_Written exercise_.
Copy out the rows from the line with "Task: Click the fourth AAVE strategy icon" to the line with "The width and", with both of those lines included.

_Data provided_.
== == ==

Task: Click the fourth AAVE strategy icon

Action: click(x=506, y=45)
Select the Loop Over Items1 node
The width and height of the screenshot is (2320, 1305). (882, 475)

== == ==

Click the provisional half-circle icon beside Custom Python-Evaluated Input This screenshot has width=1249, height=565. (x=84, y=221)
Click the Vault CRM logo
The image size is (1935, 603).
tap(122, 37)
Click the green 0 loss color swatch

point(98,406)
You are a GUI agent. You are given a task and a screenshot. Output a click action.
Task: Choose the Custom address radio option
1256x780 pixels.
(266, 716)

== == ==

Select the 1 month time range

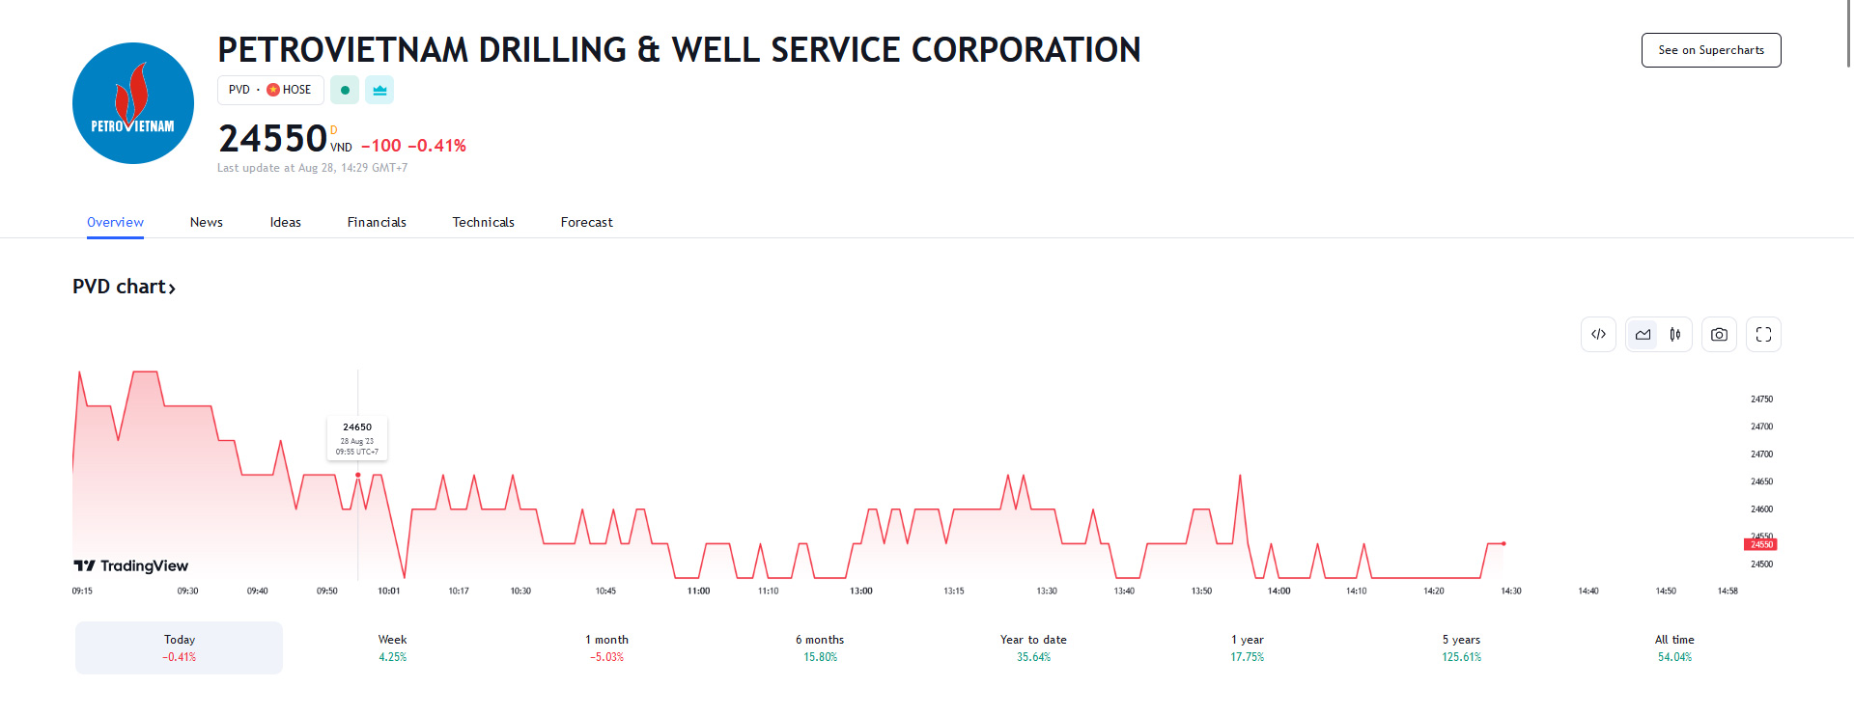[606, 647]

== == ==

_Response_.
Task: Click the fourth AAVE strategy icon

Action: click(x=506, y=45)
Select the Loop Over Items1 node
The width and height of the screenshot is (2320, 1305). (882, 475)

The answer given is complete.